A billboard near Xi'an displaying a lucky phone number - photo by Justin Burner
Unfair: This degree of luck monopolization
should be grounds for an antitrust suit.

(photo by Justin Burner)

This billboard, which is (or was) apparently visible from the parking lot at the terracotta army museum (the tomb of Qin Shihuang, the First Emperor of China) near Xi’an, was photographed by Justin Burner. This is just about the luckiest phone number imaginable in China: eight 8’s. For those of you who don’t know, 8 is considered a profoundly lucky number in Chinese culture and is coveted as a good luck charm in numerical designations of all kinds—even in the United States, if you see a vanity license plate with a bunch of 8’s in it, the driver is likely to be Chinese. Wikipedia has a good explanation of Chinese beliefs about numbers here, and this page includes a lot of interesting additional information.

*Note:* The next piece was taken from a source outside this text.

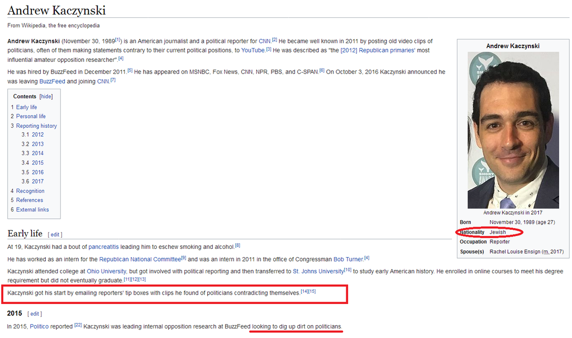
Task: Jump to External links in Contents
Action: 32,210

In fact, the influence of cultural beliefs about the power of numbers can be so strong that a study published in the British Medical Journal found that hospital patients of Chinese and Japanese descent were more likely to die on the 4th day of a given month, as the number 4 is associated with death in both Chinese and Japanese culture. (Patients without this ethnocultural background did NOT die in greater numbers on such days, suggesting that phenomena like this are caused by the psychosomatic power of the belief itself.) The study’s findings are disputed, but it’s still interesting evidence of the potential health effects of one’s thoughts, beliefs, and emotions.

Anyway, by the logic of superstition, this should be just about the most successful business in the world, but I suppose even the best luck can be undone by bad management—or by the laziness of an owner who thinks such a lucky number itself is enough to guarantee success.